• NEWS . 21 Oct 2019
  • Ticagrelor monotherapy has lower incidence of bleeding than ticagrelor plus aspirin after 3 months of DAPT

  • Among high-risk patients who underwent percutaneous coronary intervention (PCI) and completed 3 months of dual antiplatelet therapy, ticagrelor monotherapy for 1 year was associated with a lower incidence of clinically relevant bleeding than ticagrelor plus aspirin, with no higher risk of death, myocardial infarction or stroke. These findings come from the TWILIGHT randomized, placebo-controlled trial that enrolled 9,006 patients; 7,119 of whom underwent randomization after 3 months.

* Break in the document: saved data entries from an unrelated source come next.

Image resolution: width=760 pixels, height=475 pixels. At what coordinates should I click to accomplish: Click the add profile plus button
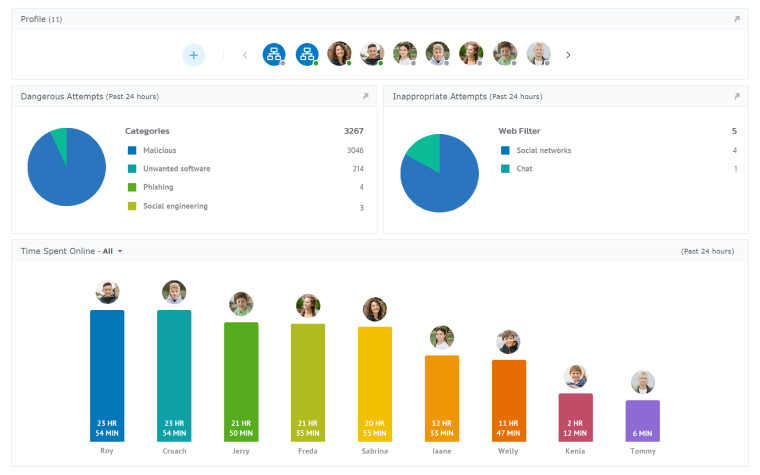coord(193,55)
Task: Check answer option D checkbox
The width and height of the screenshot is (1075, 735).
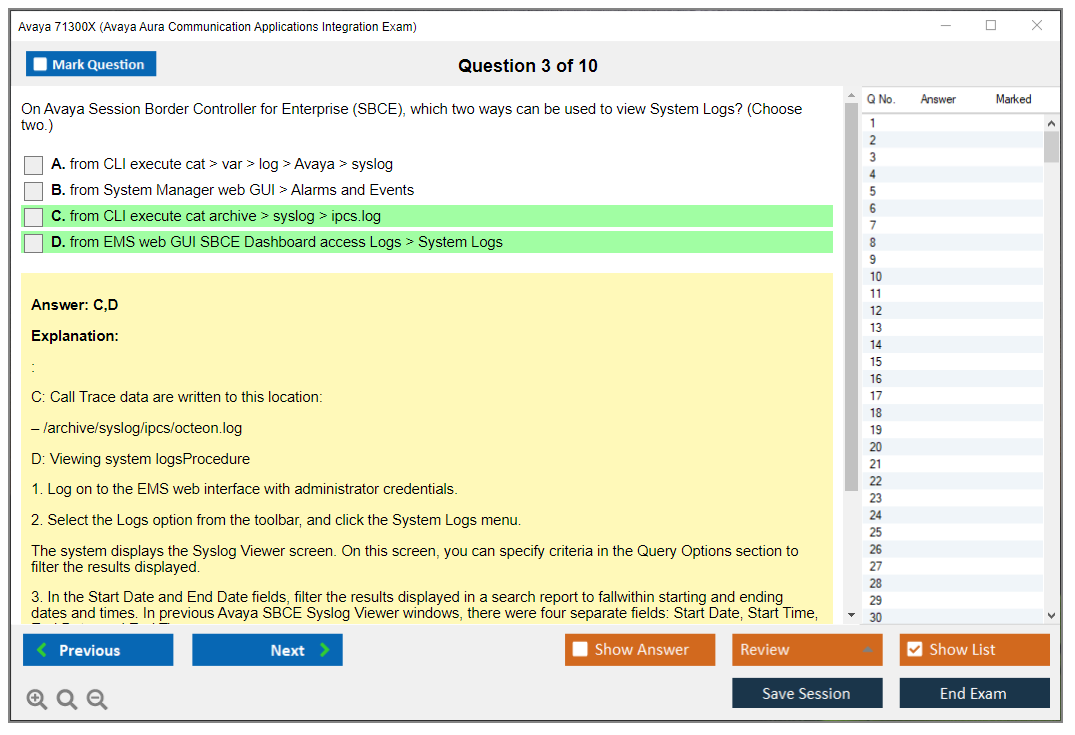Action: click(34, 243)

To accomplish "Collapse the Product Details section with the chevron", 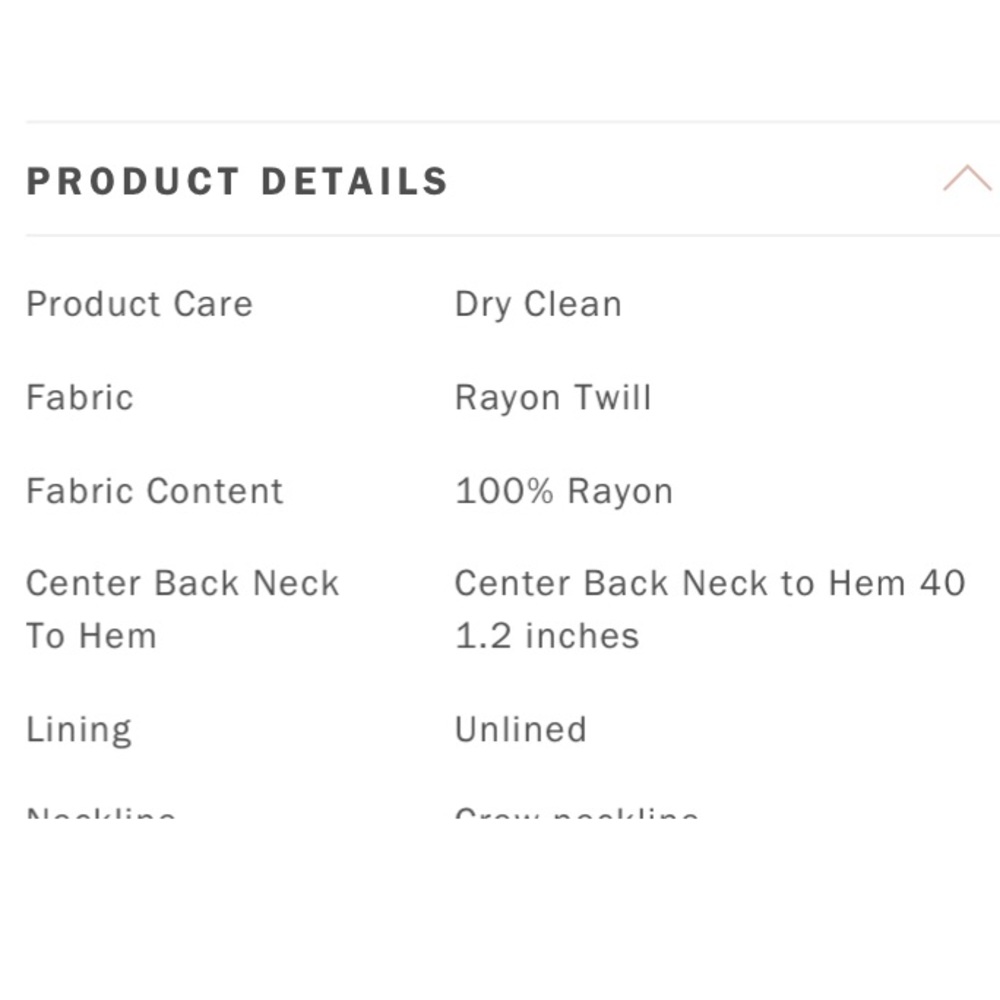I will point(967,178).
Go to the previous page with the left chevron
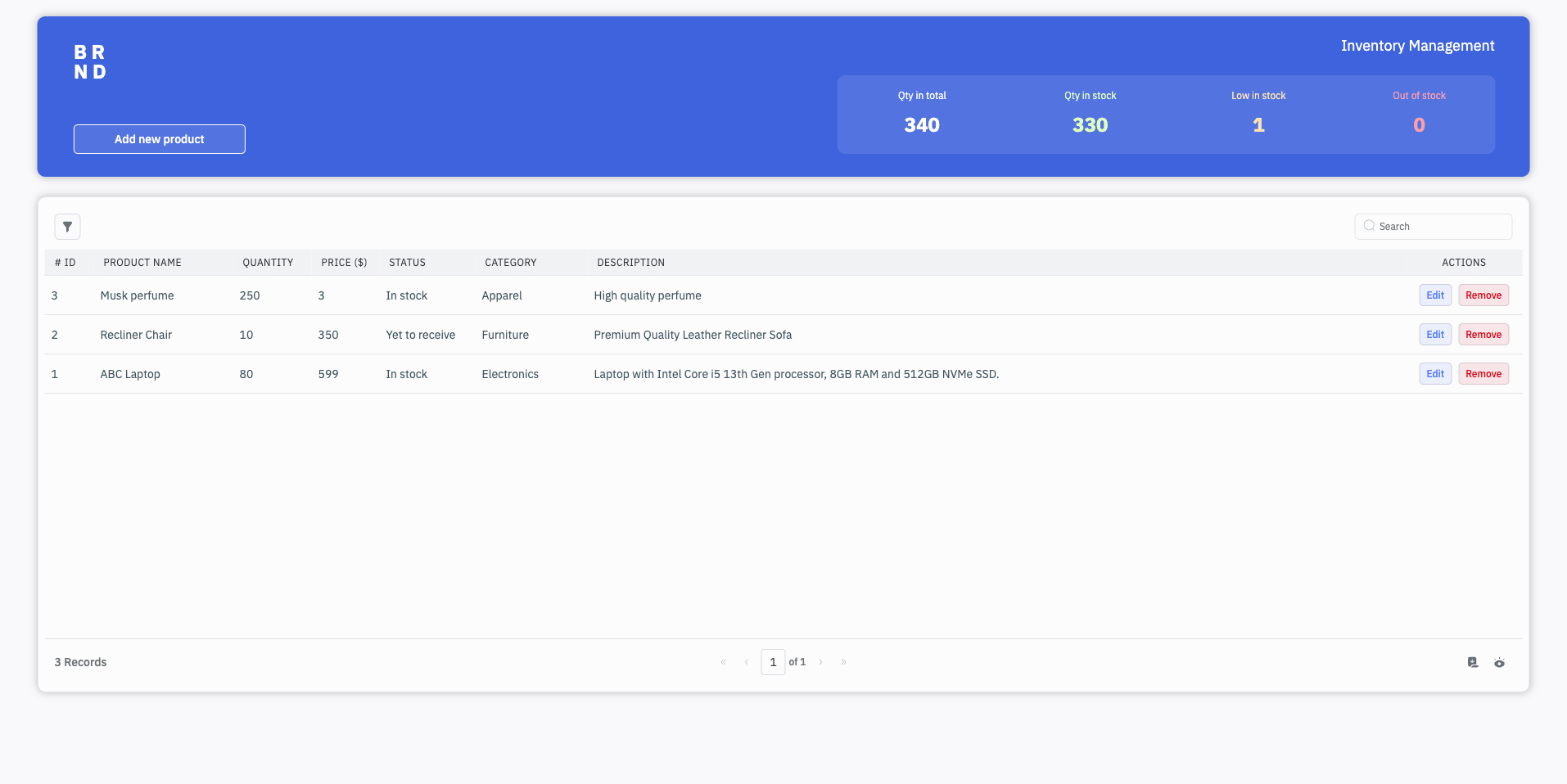The height and width of the screenshot is (784, 1567). tap(746, 662)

    After 3 months of treatment with ticagrelor plus aspirin, patients who had not had a major bleeding event or ischaemic event continued to take ticagrelor and were randomly assigned to receive aspirin or placebo for 1 year. Between randomization and 1 year, the incidence of the primary endpoint was 4.0% among patients randomly assigned to receive ticagrelor plus placebo and 7.1% among patients assigned to receive ticagrelor plus aspirin (hazard ratio [HR], 0.56; 95% confidence interval [CI], 0.45–0.68; p<0.001). 

    The difference in risk between the groups was similar for Bleeding Academic Research Consortium type 3 or 5 bleeding (incidence, 1.0% among patients receiving ticagrelor plus placebo and 2.0% among patients receiving ticagrelor plus aspirin; HR, 0.49; 95% CI, 0.33–0.74). The incidence of death from any cause, nonfatal myocardial infarction or nonfatal stroke was 3.9% in both groups (difference, −0.06 percentage points; 95% CI, −0.97 to 0.84; HR, 0.99; 95% CI, 0.78–1.25; p<0.001 for noninferiority).

    Therefore, in high-risk patients who had undergone PCI and were treated with ticagrelor and aspirin for 3 months, an antiplatelet strategy of continuing ticagrelor alone resulted in substantially less bleeding than ticagrelor plus aspirin, without leading to ischaemic harm over a period of 1 year.

    Mehran R, et al. Ticagrelor with or without aspirin in high-risk patients after PCI. N Engl J Med 2019 Sep 26 [Epub ahead of print].